How can I fix this programming error close to a meet?

So I’m trying to write my own programming, because I think it’s a valuable skill to be able to do it yourself.

Monday - Squat
Tuesday - Upper
Wednesday - Deadlift
Thursday - Rest
Friday - Squat
Saturday - Upper
Sunday - Rest

The days in bold are the workouts in question. I feel as though my deadlift day is too close to the following squat day (Only 48 hours) because every time that squat day comes up I feel like shit, my lower back is on fire and pumped, I can’t keep my brace properly and I just generally feel weaker and need longer between my sets.

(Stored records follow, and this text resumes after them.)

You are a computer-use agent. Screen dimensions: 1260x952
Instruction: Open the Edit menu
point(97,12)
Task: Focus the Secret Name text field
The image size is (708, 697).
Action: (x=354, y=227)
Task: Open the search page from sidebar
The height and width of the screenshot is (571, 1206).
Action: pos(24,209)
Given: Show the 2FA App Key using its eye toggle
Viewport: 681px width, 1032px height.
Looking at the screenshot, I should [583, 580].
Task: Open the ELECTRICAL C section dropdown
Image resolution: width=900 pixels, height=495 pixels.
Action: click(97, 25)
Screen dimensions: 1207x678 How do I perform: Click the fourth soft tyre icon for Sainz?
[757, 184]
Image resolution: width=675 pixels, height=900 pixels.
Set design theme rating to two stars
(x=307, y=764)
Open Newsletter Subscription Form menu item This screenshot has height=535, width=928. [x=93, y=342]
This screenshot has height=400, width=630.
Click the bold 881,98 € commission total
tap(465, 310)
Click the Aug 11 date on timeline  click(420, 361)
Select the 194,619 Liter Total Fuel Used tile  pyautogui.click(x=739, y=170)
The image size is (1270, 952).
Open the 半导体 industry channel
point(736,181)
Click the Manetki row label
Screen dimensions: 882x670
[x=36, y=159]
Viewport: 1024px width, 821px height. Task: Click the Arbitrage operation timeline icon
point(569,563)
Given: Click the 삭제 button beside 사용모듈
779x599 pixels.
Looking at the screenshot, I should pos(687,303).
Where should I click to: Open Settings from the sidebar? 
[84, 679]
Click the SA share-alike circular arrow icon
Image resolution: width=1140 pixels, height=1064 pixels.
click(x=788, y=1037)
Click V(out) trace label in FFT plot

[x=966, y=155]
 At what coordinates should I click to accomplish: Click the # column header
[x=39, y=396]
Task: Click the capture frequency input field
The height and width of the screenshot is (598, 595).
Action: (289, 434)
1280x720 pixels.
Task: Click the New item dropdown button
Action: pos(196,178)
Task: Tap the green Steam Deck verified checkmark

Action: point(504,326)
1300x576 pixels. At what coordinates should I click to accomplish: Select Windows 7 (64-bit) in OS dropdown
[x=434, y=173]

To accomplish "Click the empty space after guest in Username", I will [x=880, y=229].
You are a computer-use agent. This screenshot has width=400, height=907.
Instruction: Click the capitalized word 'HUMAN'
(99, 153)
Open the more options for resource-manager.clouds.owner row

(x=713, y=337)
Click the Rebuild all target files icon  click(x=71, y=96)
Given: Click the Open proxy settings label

It turns what is usually an RPE 8 - 8.5 on a Monday squat day into an RPE 10. I have over a 600lb deadlift and close to a 500lb squat so I believe the amount of volume I need to do for my deadlift can not be appropriately done in one day without producing a crazy amount of fatigue that I can not recover from in time for Friday squats.

My first thought would be to split my deadlift volume up into 2 days and just do it on the same day as my squats but I am worried this will compromise my deadlift training because doing them after squats is very hard and I’ll have to drastically lower the intensity and doing them before squats will make squatting very hard and I’ll have to lower the intensity drastically on those. I only have 8 weeks till my meet so I don’t wanna screw up my programming by changing anything and making it worse than it already is.

A couple of thoughts:

First, in the engineering career field we have a saying called “trying to reinvent the wheel” that we use when someone is spending tons of time and effort to do something, when they can just simply leverage some existing resources and be done with it. Learning to program for yourself is a great goal, but most people that program don’t literally write everything from the ground up. They usually take some existing framework that works for them and modify it to their means. BBM is even an example of this, as Jordan has been coached by RTS’s Mike T for many years, and as such BBM programs heavily leverage some of RTS’s training structures and ideas modified to fit their target audience’s goals. I probably would not recommend reinventing the wheel when it comes to peaking for a meet especially. What I would personally do in your position is pick up their 12 week strength program and start with the week that places the final test day of the program on your meet day. Bonus is that the 12 week strength is a great skeleton to start with, you can take what they have done there and experiment with it and customize it to your hearts content in the future.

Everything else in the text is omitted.